Dealer Markups on New Cars Actually Made Inflation Worse: Study

Dealer markups aren't just annoying, they're becoming an economic problem.

No one outside of a car dealership’s break room likes dealer markups. Customers obviously hate them, and even manufacturers don’t like them. However, dealership markups are more than just frustrating—they actually played a significant role in raising inflation, according to a recent study by the U.S. Bureau of Labor Statistics.

As reported by the Wall Street Journal, the study conducted by economist Michael Havlin shows that dealer markups jumped during the Covid-19 pandemic and have continued ever since. Admittedly, the pandemic threw a massive curveball at dealers and customers alike.
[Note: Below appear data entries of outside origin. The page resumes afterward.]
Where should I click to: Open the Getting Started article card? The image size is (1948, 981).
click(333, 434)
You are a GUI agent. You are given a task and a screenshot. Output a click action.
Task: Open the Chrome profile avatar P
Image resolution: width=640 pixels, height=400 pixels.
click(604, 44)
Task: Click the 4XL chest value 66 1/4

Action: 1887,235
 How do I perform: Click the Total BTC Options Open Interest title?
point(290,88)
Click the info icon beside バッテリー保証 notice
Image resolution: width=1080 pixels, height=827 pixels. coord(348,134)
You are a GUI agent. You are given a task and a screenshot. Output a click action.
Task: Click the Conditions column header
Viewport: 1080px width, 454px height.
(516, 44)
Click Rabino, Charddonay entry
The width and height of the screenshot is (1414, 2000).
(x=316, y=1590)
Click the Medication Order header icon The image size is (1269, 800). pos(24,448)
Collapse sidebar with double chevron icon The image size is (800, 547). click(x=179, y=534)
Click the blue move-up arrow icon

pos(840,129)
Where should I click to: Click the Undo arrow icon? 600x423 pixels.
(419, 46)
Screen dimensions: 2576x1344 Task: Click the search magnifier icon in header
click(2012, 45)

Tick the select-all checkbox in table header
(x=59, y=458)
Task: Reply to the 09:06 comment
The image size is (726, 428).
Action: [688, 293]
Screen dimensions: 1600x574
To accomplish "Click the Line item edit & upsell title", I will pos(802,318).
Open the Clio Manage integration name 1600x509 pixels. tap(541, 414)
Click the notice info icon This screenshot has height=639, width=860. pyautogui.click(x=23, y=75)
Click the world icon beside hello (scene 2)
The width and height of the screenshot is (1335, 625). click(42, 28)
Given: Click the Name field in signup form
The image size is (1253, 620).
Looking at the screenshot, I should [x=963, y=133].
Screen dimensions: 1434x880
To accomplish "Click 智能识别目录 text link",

Customers were getting federal stimulus checks, and many spent those on new cars, all while dealerships saw shrinking inventories. The supply/demand scales tipped heavily in dealerships’ favor, causing markups to rise.

The study shows that average new-vehicle profit margins for dealerships went up from 4.9% in 2019 to 11.5% in 2022, mostly caused by dealer markups. That jump reportedly contributed almost a full percentage point of the 16% increase in the consumer-price index—the average change in consumer prices over time—between 2019 and 2022.

Unsurprisingly, the National Automobile Dealerships Association disagrees. A NADA spokesperson told the WSJ: “By that logic, every consumer who sold or traded in a used vehicle for more than its Kelley Blue Book value profiteered off that sale and thus bears responsibility for contributing to consumer inflation.”

Havlin also found the gap increase between the consumer-price index (what customers pay for cars) and the producer-price index (what manufacturers charge dealers and other intermediaries for cars) was mostly due to dealer markups. Havlin’s study shows the gap between those rose to 17.7% at its peak in September 2022. Havlin also looked into the markup percentages of publicly traded dealership companies and AutoNation’s markups jumped from 5.1% in 2019 to 14.6% in 2021. Asbury Automotive Group went from 4.5% in 2019 to 14.7% in 2021.

It isn’t just car dealership markups causing inflation to rise, though. The Federal Reserve Bank of Kansas City reported that markup growth across all industries “contributed more than 50 percent to inflation in 2021.”